• [EXERCISES]
[A] Answer the following questions from the article on the New York City Housing Authority state of emergency.
(i) How much in emergency state resources does the governor's plan include?
(ii) Which three officials are directed to select an independent manager to oversee repairs?
(iii) Which newspaper describes the executive order as "the latest salvo" in the conflict between the governor and the mayor's administration?
[B] Print the portion of the article on the New York City Housing Authority state of emergency that begins with the words containing "Bolstered by a" and ends with "laws around procurement.".
[C] Render this sentence from the article on the New York City Housing Authority state of emergency into Spanish: "It also suspends a number of NYCHA laws around procurement."

-- START SELECTED TEXT --

Last month, New York Governor Andrew Cuomo announced that he would declare a state of emergency for the New York City Housing Authority. The idea was to expedite repairs at the city’s properties, which suffer from an infamous maintenance backlog, but details as to what the declaration would mean were scarce.
Bolstered by a Design/Build Authorization folded into the state’s FY 2019 budget, however, Cuomo on Monday released his plan. It includes $250 million in emergency state resources, and a directive for the mayor, city council speaker and president of the NYCHA Citywide Council of Presidents to select an independent manager to oversee repairs. It also suspends a number of NYCHA laws around procurement.
“At its inception, NYCHA addressed a dire public housing crisis by offering shelter and stability to New Yorkers throughout the five boroughs, but years of mismanagement and neglect have left NYCHA residents with some of the worst living conditions I have ever witnessed,” Cuomo said in a statement. “After seeing how these families are forced to live their lives every single day, I made a pledge to the people of New York that I would not sign the budget unless funding was dedicated to address the human tragedy that is NYCHA housing.”
The executive order is “the latest salvo in an escalating conflict between the governor and Mayor Bill de Blasio’s administration over the management of the beleaguered housing authority,” according to the New York Times. De Blasio has suggested that the governor is simply trying “to score political points” with his attention to NYCHA, and was absent when Cuomo made his announcement Monday.

-- END SELECTED TEXT --
-- START GIVEN ENTRIES --

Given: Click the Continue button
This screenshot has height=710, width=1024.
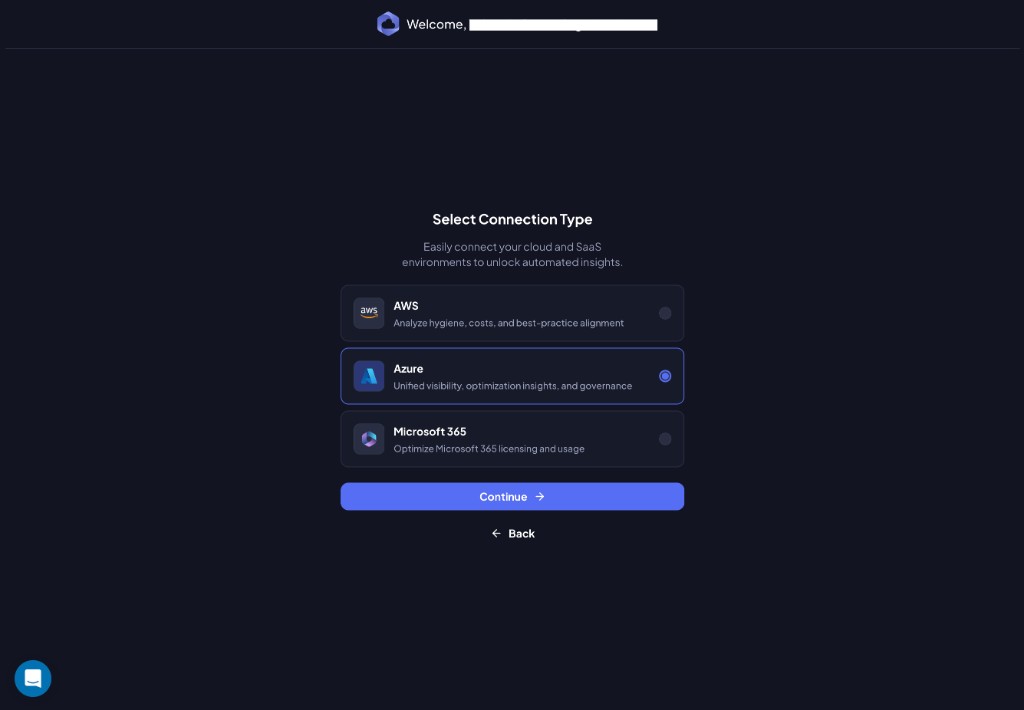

-- END GIVEN ENTRIES --
-- START GIVEN ENTRIES --

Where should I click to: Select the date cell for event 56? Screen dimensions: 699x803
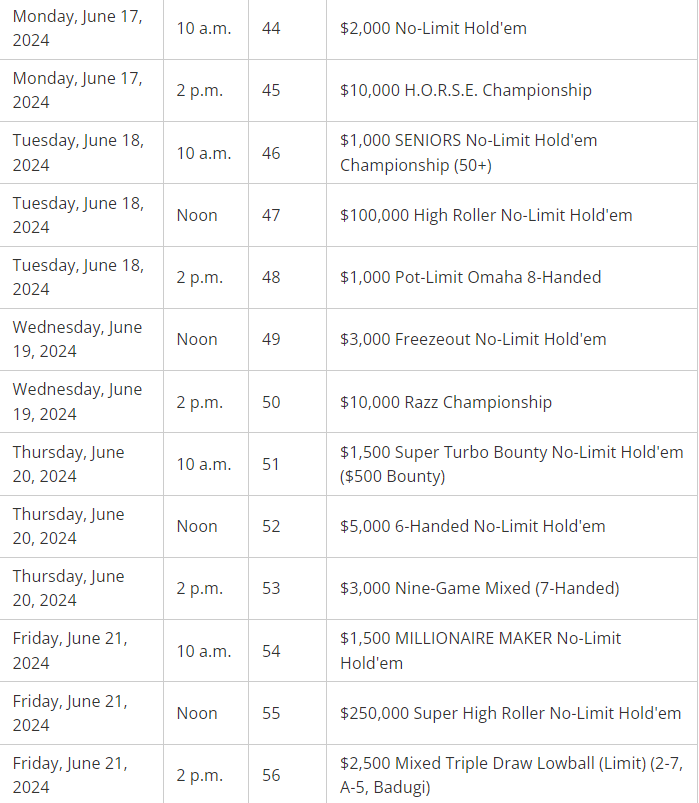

-- END GIVEN ENTRIES --

• [THE REPLIES]
[A]
(i) $250 million.
(ii) The mayor, the city council speaker and the president of the NYCHA Citywide Council of Presidents.
(iii) The New York Times.

[B]
Bolstered by a Design/Build Authorization folded into the state’s FY 2019 budget, however, Cuomo on Monday released his plan. It includes $250 million in emergency state resources, and a directive for the mayor, city council speaker and president of the NYCHA Citywide Council of Presidents to select an independent manager to oversee repairs. It also suspends a number of NYCHA laws around procurement.

[C] También suspende una serie de leyes de la NYCHA relativas a las adquisiciones.